Here is why house hunting is so frustrating right now

Credit: DaytonDailyNews

It's not just you- house hunting right now is hard. The supply of homes for sale is at a 20-year low. An economist for a realtor group said he expects supply to remain low for at least another year. Home building has been hindered by the hurricanes and fires this year.

Credit: DaytonDailyNews

Finding a house to buy these days is only a little easier than finding a needle in a haystack.

Existing home sales rose modestly in September despite the hurricanes in the Houston area and Florida, but the pace was still 1.5 percent below the year-ago level, the National Association of Realtors said Friday.

The chief culprit is a national housing supply that remains at a 20-year low of 4.2 months — the time it would take to run out of homes for sale if no new units were added — down from 4.5 months a year ago. A six-month inventory is considered balanced.

Lawrence Yun, chief economist of the realtors group, expects supplies to stay low at least for the next year, making house-hunting more challenging for buyers and further pushing up prices.

Here's why:

Home building has been hindered by shortages of construction workers and available lots. The California wildfires and Hurricane Harvey in the Houston area and Irma in Florida will worsen the crunch as workers are diverted to repair and rebuilding projects in those areas, Yun says. More than 130,000 residential and commercial structures were damaged in the Houston area alone. The California fires damaged more than 7,000 structures.

Investors who scooped up homes after the real estate crash and are renting them out should be poised to unload the properties now that home prices have risen sharply and rents are leveling off, says Ralph McLaughlin, chief economist of real estate research firm Trulia. But many investors still seem to be reluctant to unload the houses and the largest real estate firms are seeking more capital to buy units, Yun says.

Profits on the sale of a house are tax-free up to $500,000 for married couples. But prices have risen so sharply in California, where supply constraints are most dire, for instance, that many homeowners who would like to sell are reluctant to do so because they fear hefty taxes on their capital gains beyond the $500,000, Yun says. That may temper a trend that McLaughlin anticipates of more baby boomers selling homes — and thus increasing supplies — and moving to retirement havens or downsizing.
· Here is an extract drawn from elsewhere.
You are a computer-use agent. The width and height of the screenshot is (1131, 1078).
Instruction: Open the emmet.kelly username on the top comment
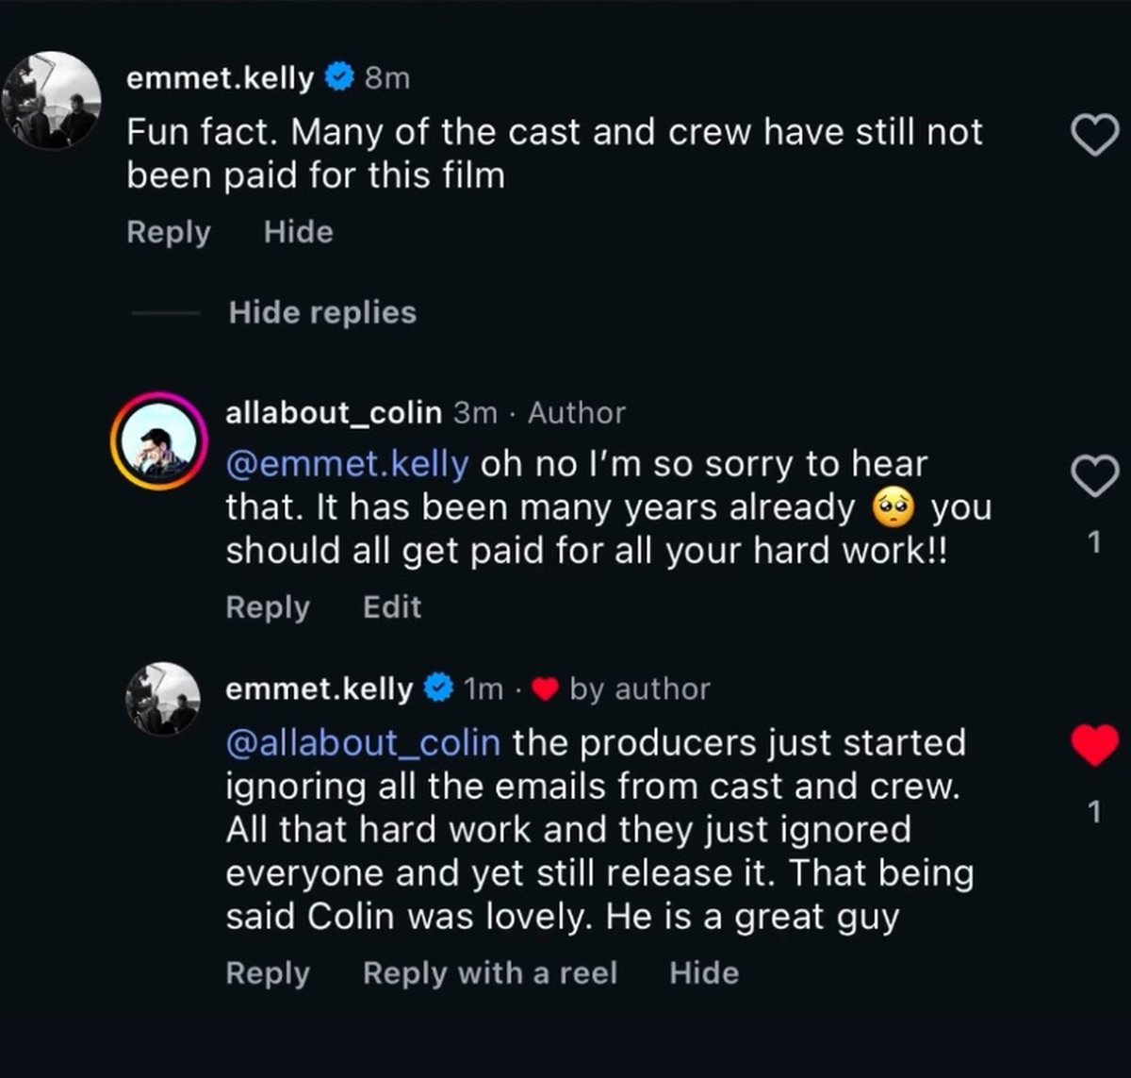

The Federal Reserve has indicated it likely will raise its key short-term interest rate a third time this year, and has penciled in three more rate hikes in 2018. That could dissuade some existing homeowners with low mortgage rates from selling their houses and trading up to more expensive units that carry higher borrowing costs, Yun says. Three quarter-point hikes would boost the monthly payment on a $400,000 mortgage by about $165.